GESTELDE OPDRACHT: Spoor in de rijen hieronder elke regel op waarin het woord "dimensions" voorkomt, en schrijf die regels over.

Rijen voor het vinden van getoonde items
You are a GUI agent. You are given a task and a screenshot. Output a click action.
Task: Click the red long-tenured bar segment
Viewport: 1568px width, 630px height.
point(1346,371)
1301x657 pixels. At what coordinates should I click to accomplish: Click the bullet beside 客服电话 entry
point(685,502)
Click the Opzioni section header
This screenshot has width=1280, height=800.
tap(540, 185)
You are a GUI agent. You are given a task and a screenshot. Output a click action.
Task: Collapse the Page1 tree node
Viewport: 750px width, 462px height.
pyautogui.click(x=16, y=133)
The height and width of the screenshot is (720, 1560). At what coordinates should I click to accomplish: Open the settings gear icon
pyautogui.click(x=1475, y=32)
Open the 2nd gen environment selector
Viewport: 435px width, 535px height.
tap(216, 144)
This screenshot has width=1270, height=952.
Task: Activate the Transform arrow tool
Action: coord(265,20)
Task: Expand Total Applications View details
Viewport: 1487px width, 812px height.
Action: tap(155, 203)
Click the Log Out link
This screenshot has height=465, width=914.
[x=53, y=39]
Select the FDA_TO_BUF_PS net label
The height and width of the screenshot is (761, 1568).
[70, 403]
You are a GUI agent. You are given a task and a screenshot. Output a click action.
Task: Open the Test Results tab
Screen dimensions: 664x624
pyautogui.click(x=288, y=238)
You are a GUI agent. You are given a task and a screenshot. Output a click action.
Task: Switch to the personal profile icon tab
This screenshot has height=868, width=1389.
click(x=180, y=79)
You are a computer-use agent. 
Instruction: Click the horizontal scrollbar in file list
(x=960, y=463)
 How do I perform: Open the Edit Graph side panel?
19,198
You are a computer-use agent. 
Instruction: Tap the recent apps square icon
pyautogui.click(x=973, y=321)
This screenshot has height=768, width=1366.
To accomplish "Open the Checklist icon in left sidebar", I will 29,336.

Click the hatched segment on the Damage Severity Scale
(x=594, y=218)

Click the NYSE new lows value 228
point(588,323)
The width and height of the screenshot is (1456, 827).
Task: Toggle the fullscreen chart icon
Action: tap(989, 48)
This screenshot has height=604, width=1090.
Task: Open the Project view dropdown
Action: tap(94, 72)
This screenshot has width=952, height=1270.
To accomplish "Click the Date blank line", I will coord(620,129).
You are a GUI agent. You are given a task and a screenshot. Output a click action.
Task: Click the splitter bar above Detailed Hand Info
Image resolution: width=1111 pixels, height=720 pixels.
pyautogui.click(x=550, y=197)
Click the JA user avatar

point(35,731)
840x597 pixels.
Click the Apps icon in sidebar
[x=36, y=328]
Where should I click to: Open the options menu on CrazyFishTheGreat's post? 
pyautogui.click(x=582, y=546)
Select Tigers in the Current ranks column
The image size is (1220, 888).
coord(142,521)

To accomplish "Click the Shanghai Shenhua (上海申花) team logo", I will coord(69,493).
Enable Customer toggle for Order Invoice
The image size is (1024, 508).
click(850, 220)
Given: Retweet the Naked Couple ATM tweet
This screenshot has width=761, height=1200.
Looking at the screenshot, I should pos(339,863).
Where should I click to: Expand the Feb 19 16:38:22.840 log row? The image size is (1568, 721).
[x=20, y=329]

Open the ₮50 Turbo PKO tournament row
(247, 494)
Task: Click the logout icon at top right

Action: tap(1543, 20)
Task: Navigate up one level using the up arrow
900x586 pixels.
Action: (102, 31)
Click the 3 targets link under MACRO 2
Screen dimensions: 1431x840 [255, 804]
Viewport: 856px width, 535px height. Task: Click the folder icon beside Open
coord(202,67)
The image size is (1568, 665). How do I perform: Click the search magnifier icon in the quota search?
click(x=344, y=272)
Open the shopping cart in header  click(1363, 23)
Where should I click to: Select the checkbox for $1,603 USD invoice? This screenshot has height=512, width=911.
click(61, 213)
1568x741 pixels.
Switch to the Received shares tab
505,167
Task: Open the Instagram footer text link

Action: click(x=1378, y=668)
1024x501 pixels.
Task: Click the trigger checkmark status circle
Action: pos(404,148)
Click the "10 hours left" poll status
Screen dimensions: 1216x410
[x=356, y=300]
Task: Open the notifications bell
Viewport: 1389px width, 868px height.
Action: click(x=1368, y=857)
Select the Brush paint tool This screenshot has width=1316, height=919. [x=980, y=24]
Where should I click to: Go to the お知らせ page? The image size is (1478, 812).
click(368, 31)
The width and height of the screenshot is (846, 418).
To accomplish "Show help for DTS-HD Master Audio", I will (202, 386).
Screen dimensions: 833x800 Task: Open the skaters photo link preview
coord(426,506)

UITKOMST OEFENING:
Screen dimensions: 664x624
Screen dimensions: 1431x840 [255, 804]
Screen dimensions: 1216x410
Screen dimensions: 833x800 Task: Open the skaters photo link preview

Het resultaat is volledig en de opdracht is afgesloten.